I think the aggregate thing is most important. Having physical laws based on average tendencies of things that we can measure, then saying that the universe “is” those laws seems like false authority. IMO stuff simply is what it is. We can try to understand it and work out rough maps of it, and we make better maps over time, but to say there exists a perfect map that all things are beholden to seems religious to me. It seems so unlikely that if it was proven to be true then I’d have to start believing in a creator!
Thanks again for the feedback, unfortunately I can only post one message a day here due to Lesswrong not liking this post. So gimme a nudge on Twitter if I don’t reply!
Isn’t it that it just conflates everything it learned during RLHF, and it’s all coupled very tightly and firmly enforced, washing out earlier information and brain-damaging the model? So when you grab hold of that part of the network and push it back the other way, everything else shifts with it due to it being trained in the same batches.
If this is the case, maybe you can learn about what was secretly RLHF’d into a model by measuring things before and after. See if it leans in the opposite direction on specific politically sensitive topics, veers towards people, events or methods that were previously downplayed or rejected. Not just deepseek refusing to talk about Taiwan, military influences or political leanings of the creators, but also corporate influence. Maybe models secretly give researchers a bum-steer away from discovering AI techniques their creators consider to be secret sauce. If those are identified and RLHF’d for, which other concepts shift when connected to them?
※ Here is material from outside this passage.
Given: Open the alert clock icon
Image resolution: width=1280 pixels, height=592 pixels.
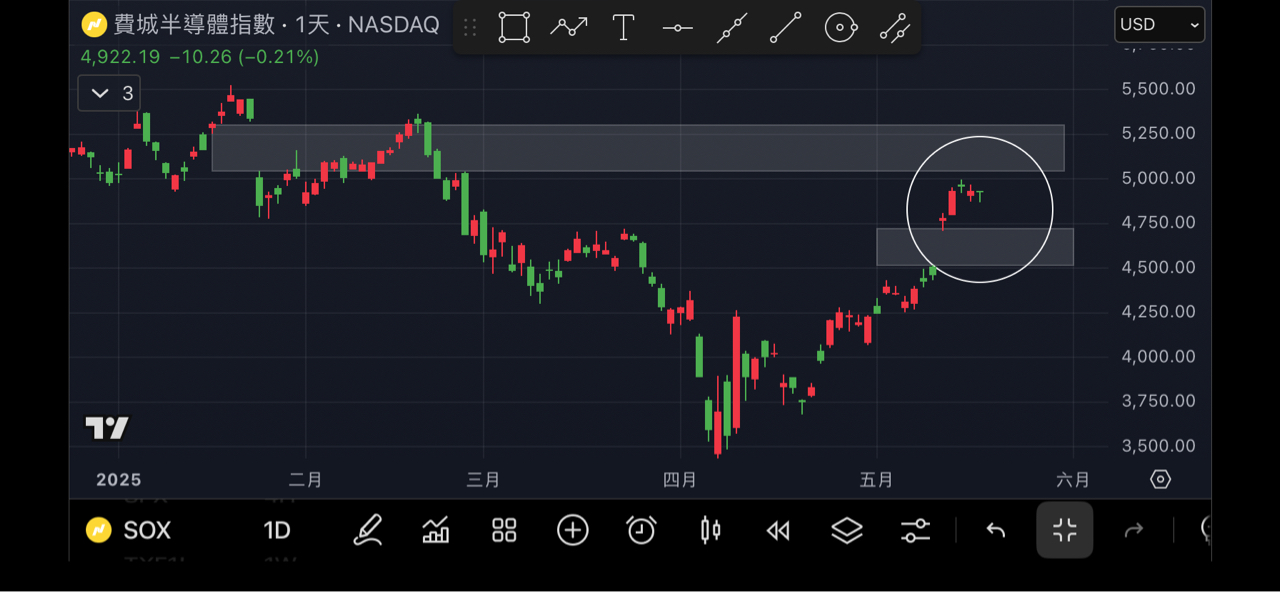Looking at the screenshot, I should pyautogui.click(x=641, y=530).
Another thing that might be interesting is what the model has learned about human language, or the distribution of it, that we don’t know ourselves. If you train it to be more direct and logical, which areas of the scientific record or historical events shift along with it? If you train on duplicity, excuses or evasion, which which things change the least? Yannic’s GPT-4chan experiment seemed to suggest that obnoxiousness and offensiveness were more aligned with truthfulness.
“debiasing”/tampering in training data might be less obvious but show up. If gender imbalance in employment was tuned back in, which other things move with it? I would imagine it might become a better Islamic scholar, but would it also be able to better reason in context about history, and writings from before the 1960s?
Another one is whether giving it a specific personality rather than predicting tokens biases it against understanding multiple viewpoints, maybe tuning in service to diversity of opinion while filtering viewpoints out actually trains for pathologies. And back to the brain-damage comment, it stands to reason that if a model has been trained not to reason about where the most effective place to plant a bomb is, it can’t find the best place to look for one either. I tried this early on with ChatGPT3 and it did seem to be the case, it couldn’t think about how to restrict access to precursors to meth, or have any insight of how to make cars or software more secure and defaulted to “defer to authority” patterns of reasoning while being creative in other areas.